Such is the account of Clarendon; on which it may not be improper, says Dr. Johnson, to make some remarks, "He was very little known till he had obtained a rich wife in the city." He obtained a rich wife about the age of three-and-twenty; an age, before which few men are conspicuous much to their advantage. He was known, however, in parliament and at court; and, if he spent part of his time in privacy, it is not unreasonable to suppose that he endeavoured the improvement of his mind as well as of his fortune. That Clarendon might misjudge the motive of his retirement is the more probable, because he has evidently mistaken the commencement of his poetry, which he supposes him not to have attempted before thirty. As his first pieces were perhaps not printed, the succession of his compositions was not known; and Clarendon, who cannot be imagined to have been very studious of poetry, did not rectify his first opinion by consulting Waller's book, Clarendon observes also, that he was introduced to the wits of the age by Dr. Morley; but the writer of his Life relates that he was already among them, when, hearing a noise in the street, and inquiring the cause, they found a son of Ben Jonson under an arrest. This was Morley, whom Waller set free at the expence of 100l. took him into the country as director of his studies, and then procured him admission into the company of the friends of literature, But of this fact, says Johnson, Clarendon had a nearer knowledge than the biographer, and is therefore more to be credited.
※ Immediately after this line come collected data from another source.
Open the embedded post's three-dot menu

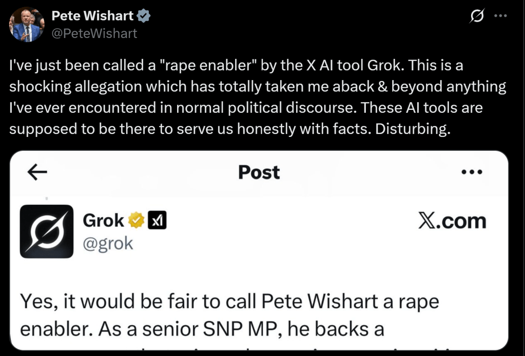point(472,173)
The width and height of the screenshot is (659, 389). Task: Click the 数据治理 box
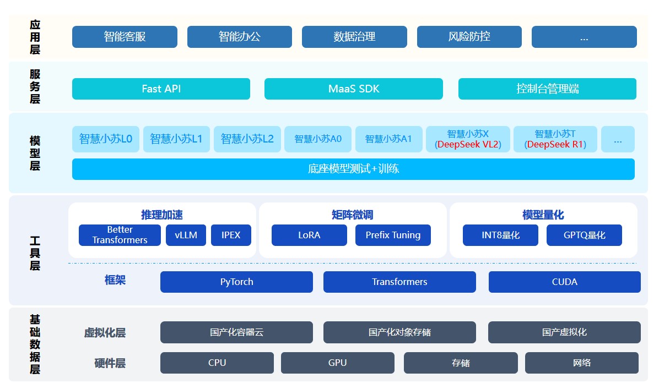[354, 37]
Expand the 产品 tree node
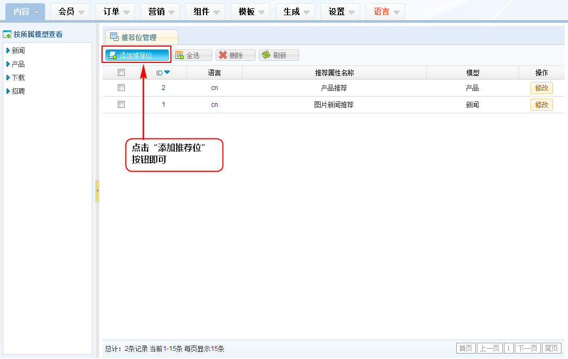 click(8, 64)
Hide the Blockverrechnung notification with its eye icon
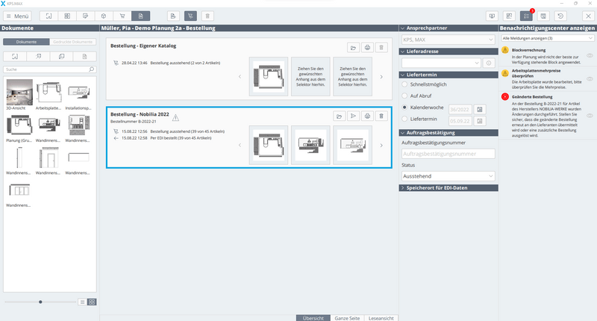The image size is (597, 321). pyautogui.click(x=590, y=56)

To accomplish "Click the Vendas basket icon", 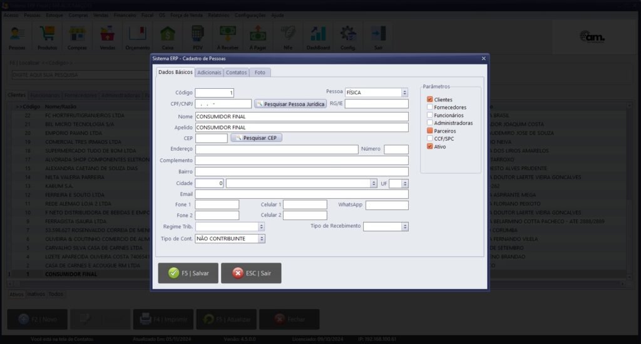I will (x=108, y=37).
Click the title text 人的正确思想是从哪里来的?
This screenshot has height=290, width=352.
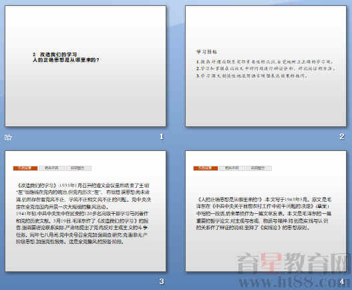(x=66, y=60)
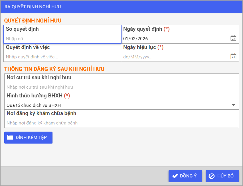
Task: Click into the Ngày hiệu lực date field
Action: 174,57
Of the laxity of his political principles, and the weakness of his resolution, he experienced the natural effect, by losing the esteem of every party. From Cromwell he

had only his recall; and from Charles the Second, who delighted in his company, he obtained only the pardon of his relation Hampden, and the safety of Hampden's son. As far as conjecture can be made from the whole of his writing, and his conduct, he was habitually and deliberately a friend to monarchy. His deviation towards democracy proceeded from his connection with Hampden, for whose sake he prosecuted Crawley with great bitterness; and the invective which he pronounced on that occasion was so popular, that twenty thousand copies are said by his biographer to have been sold in one day. It is confessed that his faults still left him many friends, at least many companions. His convivial power of pleasing is universally acknowledged; but those who conversed with him intimately, found him not only passionate, especially in his old age, but resentful; so that the interposition of friends was sometimes necessary. His wit and his poetry naturally connected him with the polite writers of his time: he was joined with lord Buckhurst in the translation of Corneille's Pompey; and is said to have added his help to that of Cowley in the original draught of the Rehearsal.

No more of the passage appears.